①市町村は、あらかじめ2親等以内の親族の有無を確認すること
(※本人の両親、兄弟姉妹がいるかどうか確認しなければいけないということ)
②「2親等以内の親族がいない場合であっても、3親等又は4親等の親族であって審判請求をする者の存在が明らかであるときは、市町村申立てを行わないことが適当」とされること
(※両親、兄弟姉妹がいなくても、おじ、おば、いとこがいることが明らかであれば首長申立ては適当でないということ)

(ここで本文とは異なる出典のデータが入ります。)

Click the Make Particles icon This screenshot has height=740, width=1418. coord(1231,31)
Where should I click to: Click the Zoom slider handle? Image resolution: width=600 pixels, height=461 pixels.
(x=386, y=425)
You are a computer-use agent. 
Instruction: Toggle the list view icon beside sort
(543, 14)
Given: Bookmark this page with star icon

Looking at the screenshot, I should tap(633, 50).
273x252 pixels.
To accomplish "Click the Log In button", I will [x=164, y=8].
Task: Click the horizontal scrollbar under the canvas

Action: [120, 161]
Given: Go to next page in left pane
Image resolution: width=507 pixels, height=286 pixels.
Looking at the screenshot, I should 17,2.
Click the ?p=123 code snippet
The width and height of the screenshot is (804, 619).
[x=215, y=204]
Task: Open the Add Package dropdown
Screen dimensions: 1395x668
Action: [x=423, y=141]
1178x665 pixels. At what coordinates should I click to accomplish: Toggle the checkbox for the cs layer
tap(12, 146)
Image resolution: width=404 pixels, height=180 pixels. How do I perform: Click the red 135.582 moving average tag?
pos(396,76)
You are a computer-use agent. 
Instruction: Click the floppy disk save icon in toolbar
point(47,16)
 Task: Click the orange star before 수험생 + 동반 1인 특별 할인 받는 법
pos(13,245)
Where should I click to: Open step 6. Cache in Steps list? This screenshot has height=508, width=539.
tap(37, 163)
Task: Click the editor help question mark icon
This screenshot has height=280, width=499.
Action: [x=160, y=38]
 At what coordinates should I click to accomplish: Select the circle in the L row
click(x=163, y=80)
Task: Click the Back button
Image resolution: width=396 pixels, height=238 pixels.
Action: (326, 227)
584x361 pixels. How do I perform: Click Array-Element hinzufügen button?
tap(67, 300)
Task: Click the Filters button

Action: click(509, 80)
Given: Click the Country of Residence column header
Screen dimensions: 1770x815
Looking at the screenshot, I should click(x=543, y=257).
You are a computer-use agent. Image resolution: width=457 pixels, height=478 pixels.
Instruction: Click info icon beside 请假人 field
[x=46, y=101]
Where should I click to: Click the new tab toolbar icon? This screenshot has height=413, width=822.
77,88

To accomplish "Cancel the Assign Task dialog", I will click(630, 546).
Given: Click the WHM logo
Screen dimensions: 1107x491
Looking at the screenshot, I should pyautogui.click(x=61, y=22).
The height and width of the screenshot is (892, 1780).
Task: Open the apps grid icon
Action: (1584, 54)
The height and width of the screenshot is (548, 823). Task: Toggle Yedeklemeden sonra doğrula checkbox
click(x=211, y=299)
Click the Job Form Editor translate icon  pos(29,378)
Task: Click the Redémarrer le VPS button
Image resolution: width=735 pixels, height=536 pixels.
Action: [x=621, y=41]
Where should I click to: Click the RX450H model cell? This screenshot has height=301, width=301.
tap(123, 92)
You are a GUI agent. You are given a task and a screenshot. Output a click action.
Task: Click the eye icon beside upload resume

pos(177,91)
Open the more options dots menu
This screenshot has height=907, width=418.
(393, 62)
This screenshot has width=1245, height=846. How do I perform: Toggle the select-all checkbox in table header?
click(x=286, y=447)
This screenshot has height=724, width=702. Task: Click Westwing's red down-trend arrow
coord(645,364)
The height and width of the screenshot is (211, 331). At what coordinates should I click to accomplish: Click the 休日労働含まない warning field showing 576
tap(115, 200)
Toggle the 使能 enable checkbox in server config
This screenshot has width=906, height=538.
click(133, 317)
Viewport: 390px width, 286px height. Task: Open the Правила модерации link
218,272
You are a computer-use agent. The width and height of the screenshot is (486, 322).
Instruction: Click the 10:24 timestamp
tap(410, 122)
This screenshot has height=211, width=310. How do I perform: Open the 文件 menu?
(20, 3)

上記要件を満たして首長申立てに至ったという経緯があります。
「その方が亡くなったときの手続きは誰がするのか?」
「その方が手術を必要とするときは、後見人に手術の同意権があるのか?」
など考えることが多く出てきます。
施設職員の方などとしっかり連携を図り「何が本人のためになるか」を考えながら業務にあたります。
【2024(令和6)年8月14日追記】
以下のブログ記事は2021(令和3)年10月29日に掲載したものです。本稿と同じ「身寄りがない被後見人」に関する記事ですので同日付けの記事を削除のうえ改めて掲載します。
【身寄りがない被後見人】
身寄りがない方の後見人をしていますが「この場合どうなるか?」と考えることが多いです。
1. 本人の身体拘束への同意?
施設に入所中に本人が興奮して暴れることがあります。
身体拘束は原則として禁止されていますが、他の入所者とのトラブルや施設の物品の損壊などの事故が起こらないように、本人の身体の一部を拘束したり運動を制限するということが緊急時やむを得ず行われることがあります。
この身体拘束について成年後見人は原則として同意権を有しません。
2. 手術などの医療行為についての同意?
(1)健康診断受診や各種の検査の受診
原則として成年後見人に同意権があります。
(2)手術
身寄りがない方の場合、病院としては手術にあたって被後見人の親族と連絡がとれないため、本人に近い存在の成年後見人から手術の同意を得ようとなるようです。
しかし、手術など本人の生命や身体の安全に直接関わる同意権は成年後見人に認められていません。
3. 亡くなった場合の葬儀は?
身寄りがない方の成年後見人が亡くなった場合、葬儀や納骨も検討すべき課題です。
(1)火葬
ア.結論
成年後見人は、本人の「死体の火葬又は埋葬に関する契約の締結」について家庭裁判所の許可を得れば可能とされます(民法873条の2第3号)。
相続人がいない方の葬儀を成年後見人が主催するケースでは、通夜・告別式などの宗教色儀式を行わない「火葬」のみ(直葬)であれば成年後見人も可能とされています。
イ.理由
そもそも成年後見人は本人の死亡の時点で任務を終了します。
そのため火葬などの死後の手続をすることは成年後見人の義務ではないのですが、それだと誰も火葬などの死後手続きをする人がおらずご遺体を放置するのかという問題が生じます。
これではいけないので、成年後見人であった者が例外的に一定の死後の手続ができるようにしています。
ただし、成年後見人による葬儀の執行は例外的位置なので、通夜・告別式などの宗教的儀式を伴わない最小限の「火葬」にとどめるべきと私(佐藤)は理解しています。
したがって、被後見人が通夜・告別式などの宗教的儀式を伴う葬儀をすることを生前契約で締結していない限り、宗教的儀式を伴う葬儀は避けるべきです。
(2)納骨
弊所では、身寄りがない方の納骨は家庭裁判所と相談しながら進めます。
私が過去経験した事案の中に、被後見人本人に相続人はいないが親戚がいるというケースがあります。
そのときは親戚の方が遺骨の引取りと納骨を希望したため、私が家庭裁判所と相談のうえ親戚の方に遺骨を引き取ってもらいました。
【2024(令和6)年7月30日追記】
本人が入所する施設職員の方から、首長申立てをしようとしたところ本人に2親等以内の親族がいるので首長申立てをしないと市担当者から言われたため、本人申立てに切り替えて後見開始申立書類作成のご相談で弊所を訪ねて来られたというケースがありました。